2008 Easterns is completley up for grabs,but why not up for the defending champions? This is not going up due to the horrible comment before this and also is not coming from a Pennsbury player,but how arent these kids considered in the mix. They defeated North Hills and Columbia in championship games and took it last year. They Also have one solid junior worlds player,Isaac Saul. I know they may have a bad rep, but since they were not allowed into Paideia they are suddenly not a contender for the eastern champs!
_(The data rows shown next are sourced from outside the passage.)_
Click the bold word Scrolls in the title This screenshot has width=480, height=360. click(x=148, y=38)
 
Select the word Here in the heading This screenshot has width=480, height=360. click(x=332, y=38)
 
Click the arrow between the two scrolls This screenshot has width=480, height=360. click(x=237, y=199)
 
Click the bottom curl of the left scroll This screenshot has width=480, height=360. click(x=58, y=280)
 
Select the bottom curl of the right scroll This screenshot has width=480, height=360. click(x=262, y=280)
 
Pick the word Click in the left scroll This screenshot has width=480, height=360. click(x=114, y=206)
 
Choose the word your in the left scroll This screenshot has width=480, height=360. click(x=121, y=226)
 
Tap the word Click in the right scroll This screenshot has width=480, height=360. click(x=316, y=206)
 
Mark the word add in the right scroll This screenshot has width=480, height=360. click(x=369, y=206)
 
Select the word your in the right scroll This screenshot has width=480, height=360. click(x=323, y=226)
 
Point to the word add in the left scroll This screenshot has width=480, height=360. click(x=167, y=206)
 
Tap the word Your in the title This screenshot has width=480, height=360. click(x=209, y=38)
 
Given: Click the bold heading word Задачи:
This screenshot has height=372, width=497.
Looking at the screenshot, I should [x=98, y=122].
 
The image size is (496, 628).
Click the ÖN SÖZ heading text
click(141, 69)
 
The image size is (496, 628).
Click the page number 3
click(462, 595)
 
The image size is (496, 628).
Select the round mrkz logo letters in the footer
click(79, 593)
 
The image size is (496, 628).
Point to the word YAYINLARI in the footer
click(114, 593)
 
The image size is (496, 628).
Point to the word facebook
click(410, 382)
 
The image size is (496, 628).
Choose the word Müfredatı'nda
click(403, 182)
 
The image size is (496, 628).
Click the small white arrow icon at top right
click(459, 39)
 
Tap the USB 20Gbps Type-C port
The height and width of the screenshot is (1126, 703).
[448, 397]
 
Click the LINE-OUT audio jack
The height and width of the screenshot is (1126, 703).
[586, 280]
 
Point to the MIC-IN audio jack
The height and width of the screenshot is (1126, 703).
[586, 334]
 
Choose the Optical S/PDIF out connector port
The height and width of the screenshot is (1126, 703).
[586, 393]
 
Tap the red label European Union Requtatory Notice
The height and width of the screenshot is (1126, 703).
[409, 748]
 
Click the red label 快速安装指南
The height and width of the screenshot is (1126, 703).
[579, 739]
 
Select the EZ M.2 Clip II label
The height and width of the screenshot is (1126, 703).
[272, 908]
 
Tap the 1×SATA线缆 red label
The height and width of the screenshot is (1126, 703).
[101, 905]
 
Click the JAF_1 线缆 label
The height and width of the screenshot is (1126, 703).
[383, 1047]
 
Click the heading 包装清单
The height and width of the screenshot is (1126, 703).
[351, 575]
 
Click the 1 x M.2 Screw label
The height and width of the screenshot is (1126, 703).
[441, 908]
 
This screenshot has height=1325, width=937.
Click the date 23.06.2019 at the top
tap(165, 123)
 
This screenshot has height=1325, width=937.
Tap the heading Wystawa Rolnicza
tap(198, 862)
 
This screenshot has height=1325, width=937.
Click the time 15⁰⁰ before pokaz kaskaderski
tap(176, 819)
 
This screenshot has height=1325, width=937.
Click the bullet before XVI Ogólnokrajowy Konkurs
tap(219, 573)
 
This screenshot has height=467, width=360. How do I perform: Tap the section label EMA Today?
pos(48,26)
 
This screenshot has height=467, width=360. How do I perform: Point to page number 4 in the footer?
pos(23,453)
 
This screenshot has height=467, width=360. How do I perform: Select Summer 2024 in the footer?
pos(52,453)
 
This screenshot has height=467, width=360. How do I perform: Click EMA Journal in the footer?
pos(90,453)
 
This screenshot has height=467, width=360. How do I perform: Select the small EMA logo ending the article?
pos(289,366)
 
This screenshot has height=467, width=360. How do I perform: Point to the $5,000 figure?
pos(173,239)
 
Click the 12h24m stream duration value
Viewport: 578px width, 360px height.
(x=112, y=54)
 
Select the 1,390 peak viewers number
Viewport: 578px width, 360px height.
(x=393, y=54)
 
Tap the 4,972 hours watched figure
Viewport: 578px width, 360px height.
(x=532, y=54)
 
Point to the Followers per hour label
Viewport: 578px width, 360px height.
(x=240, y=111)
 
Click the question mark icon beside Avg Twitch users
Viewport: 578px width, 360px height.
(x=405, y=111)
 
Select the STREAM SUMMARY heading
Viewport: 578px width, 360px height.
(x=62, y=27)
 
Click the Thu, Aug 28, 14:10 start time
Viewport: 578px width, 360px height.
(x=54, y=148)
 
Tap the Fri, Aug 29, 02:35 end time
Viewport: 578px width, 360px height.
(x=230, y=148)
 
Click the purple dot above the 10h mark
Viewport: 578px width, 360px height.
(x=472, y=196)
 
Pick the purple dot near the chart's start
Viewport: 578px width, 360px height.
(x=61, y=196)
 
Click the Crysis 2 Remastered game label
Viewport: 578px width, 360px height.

I beleive they have a strong shot as well.

Good Luck to all.

Anonymous said...

by your reasoning Paideia will beat you guys by 13 points in the final.

Anonymous said...
This comment has been removed by a blog administrator.
Anonymous said...

Yeah, Pennsbury has probably 3 worlds players in Elijah,Issaac, and Chez they all started either freshman year of Hs or earlier.. The entire Saul family layed out of the womb so by that reasoning another Pennsbury's got some fuel in the tank for some years.


Anonymous said...

Who is Chez? Last I knew they had Isaac who is a worlds player, beaches who is close to a worlds player, and Elijah who is a good player but not a worlds player. They have a young roster and will def put up numbers against some big teams, but might not have the experience that other teams have over them.

So I say do not count them out, but they still have to grow a lot as a team.

My money is on North Hills vs Woodside finals.


Anonymous said...

haha you can not be serious...beaCHES....CHEZ! CHEZ! CHEZ! CHEZ!...come on guy only one of the filthiest players on the east side. Never have i ever seen someone sky so many people day after day...getcha mind right

Anonymous said...

If Bechis got invited to the worlds tryout, he probably would have made it. He is a freak athlete with probably one of the best attitudes I have ever seen, complete workhorse and never opens his mouth, truly lets his game speak.